Volunteer Attorneys play a critical role in keeping kids safe
We did a short interview with Jim Martin, one of Family Advocates’ pro-bono attorneys in Ada County. We currently have 65 generous attorneys who give of their time to help with child protection cases and we are actively recruiting more in order to ensure that we can take all of the CASA cases referred to us throughout the year.
Where are you from? I was born in Arizona but my family moved to Weiser, Idaho, to work on a ranch and run a rodeo stock contracting business when I was in the 6th Grade. Never found any reason to leave this great state that I’ve now made home for the last 40 something years (please don’t do the math, I feel old as it is J.)
Where do you call home now? Boise has been my home for about 35+ years since I attended that extraordinary institution of higher learning, Boise State University. I did have a 3-year hiatus from Boise when I opted to go enjoy the beautiful campus and surroundings in Moscow while I attend law school there and cheered on any team in any sport that played against the Vandals. Blue and Orange baby, all the way!
What led you to law school?
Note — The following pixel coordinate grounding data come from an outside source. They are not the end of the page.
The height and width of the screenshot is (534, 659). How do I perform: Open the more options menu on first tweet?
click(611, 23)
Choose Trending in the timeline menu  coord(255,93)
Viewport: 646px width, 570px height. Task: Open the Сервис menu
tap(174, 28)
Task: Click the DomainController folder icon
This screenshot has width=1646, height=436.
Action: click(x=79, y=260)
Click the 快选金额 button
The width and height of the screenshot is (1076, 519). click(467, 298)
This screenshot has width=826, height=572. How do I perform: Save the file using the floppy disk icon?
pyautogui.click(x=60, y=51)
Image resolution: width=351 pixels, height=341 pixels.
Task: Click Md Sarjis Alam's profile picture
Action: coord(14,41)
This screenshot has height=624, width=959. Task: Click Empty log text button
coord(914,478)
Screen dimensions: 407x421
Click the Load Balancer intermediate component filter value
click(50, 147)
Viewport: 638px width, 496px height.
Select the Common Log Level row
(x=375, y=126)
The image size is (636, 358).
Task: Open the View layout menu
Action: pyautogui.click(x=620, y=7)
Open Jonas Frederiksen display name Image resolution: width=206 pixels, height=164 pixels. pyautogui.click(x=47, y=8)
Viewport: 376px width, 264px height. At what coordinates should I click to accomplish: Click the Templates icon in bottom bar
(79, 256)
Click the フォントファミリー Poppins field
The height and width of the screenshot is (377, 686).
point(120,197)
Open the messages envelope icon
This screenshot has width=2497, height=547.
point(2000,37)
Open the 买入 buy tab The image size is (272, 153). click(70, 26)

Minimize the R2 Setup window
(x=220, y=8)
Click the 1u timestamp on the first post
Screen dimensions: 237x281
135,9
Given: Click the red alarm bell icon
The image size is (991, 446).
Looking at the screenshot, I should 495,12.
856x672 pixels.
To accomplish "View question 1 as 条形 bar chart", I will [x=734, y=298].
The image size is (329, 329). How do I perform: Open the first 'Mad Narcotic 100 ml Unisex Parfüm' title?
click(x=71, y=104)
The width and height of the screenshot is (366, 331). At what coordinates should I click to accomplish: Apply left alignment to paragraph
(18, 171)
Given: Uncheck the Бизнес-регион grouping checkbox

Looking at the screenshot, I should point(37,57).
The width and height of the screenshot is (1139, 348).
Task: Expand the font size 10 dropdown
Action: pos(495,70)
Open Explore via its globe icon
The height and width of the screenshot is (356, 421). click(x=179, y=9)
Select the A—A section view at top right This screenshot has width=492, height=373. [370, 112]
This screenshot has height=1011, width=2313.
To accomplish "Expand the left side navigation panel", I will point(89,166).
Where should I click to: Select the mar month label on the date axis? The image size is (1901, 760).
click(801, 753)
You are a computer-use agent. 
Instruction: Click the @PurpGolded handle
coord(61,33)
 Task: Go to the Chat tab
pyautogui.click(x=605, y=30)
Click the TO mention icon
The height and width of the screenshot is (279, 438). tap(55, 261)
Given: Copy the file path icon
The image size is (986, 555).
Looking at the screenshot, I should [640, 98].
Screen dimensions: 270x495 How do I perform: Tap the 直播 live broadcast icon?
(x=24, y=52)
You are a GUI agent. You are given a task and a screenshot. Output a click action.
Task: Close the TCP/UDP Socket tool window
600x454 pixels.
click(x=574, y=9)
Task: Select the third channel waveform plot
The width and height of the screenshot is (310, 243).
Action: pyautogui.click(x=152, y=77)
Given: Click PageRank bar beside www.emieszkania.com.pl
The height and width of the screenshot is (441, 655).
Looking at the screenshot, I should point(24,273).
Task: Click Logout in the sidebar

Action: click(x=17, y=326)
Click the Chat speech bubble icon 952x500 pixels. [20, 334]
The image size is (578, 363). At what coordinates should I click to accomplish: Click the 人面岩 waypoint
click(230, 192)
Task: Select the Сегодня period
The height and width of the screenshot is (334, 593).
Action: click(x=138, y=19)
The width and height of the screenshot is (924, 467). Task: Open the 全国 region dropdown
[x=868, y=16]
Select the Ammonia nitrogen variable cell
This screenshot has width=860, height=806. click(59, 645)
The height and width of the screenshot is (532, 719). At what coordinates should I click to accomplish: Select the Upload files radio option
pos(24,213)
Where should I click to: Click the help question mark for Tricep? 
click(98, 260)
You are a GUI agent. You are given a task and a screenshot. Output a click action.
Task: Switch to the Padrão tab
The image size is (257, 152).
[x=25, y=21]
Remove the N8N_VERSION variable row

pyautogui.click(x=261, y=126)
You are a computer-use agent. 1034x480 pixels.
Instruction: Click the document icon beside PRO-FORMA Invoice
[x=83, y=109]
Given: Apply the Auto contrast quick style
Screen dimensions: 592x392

I saw how hard my folks and family struggled to make a living in the farming, ranching, rodeo, and truck driving businesses and knew I needed something different than that. I also had a good family friend who was a lawyer who took me under his wings a bit and got a glimpse of what he did, his practice and career, and it intrigued me to point that I was committed to being a lawyer long before I graduated from high school.
What led you to Family Advocates? Just the opportunity to try and help kids. I’ve got an admitted weak spot when it comes to kids in crisis and need. I feel fortunate that I made it through those formative years with a relatively normal life despite my parents being divorced when I was a baby and them not having a very healthy relationship, to say the least. But, I know I still had it so much better than a lot of kids who I see now come into care for a host of issues that are so much more challenging than anything I ever experienced as a kid or as a father of 3 amazing kids. These kids in crisis need our help and protection and I realized after just handling a few CASA cases that it doesn’t take a lot of my time to do a lot of good with the good help of Family Advocates and the GALs I get to work with, who as we all know, actually do the bulk of the hard work and heavy lifting.
Do you have any stories that have stuck with you from working with Family Advocates? It has reiterated to me that there is no more important job in life than raising kids who are the future and we have to give them a fighting chance to succeed in the crazy world. We have to break the cycle when we have opportunities to do so. The key, as you all know and appreciate far better than I, is you can’t let the disappointments we see overtake the successes that are there to be had as well. I love the opportunity to shake a parents’ hand at the end of a case, congratulating them on getting their kids back, and encouraging them to keep up the good work—and then praying, that we don’t see their kids back in care again. I love having those kids coming to that last hearing or one of the hearings towards the end of a case, where they have a smile on their face and are longing for that opportunity to have their mom or dad back in their lives—and we give them that. And if we can’t give them that, we at least put them in a situation with a guardian or an adoption where they have a better chance of being loved and cared for than what they had coming into this process. There is good to be done and Family Advocates provides us that opportunity for which I’m thankful for.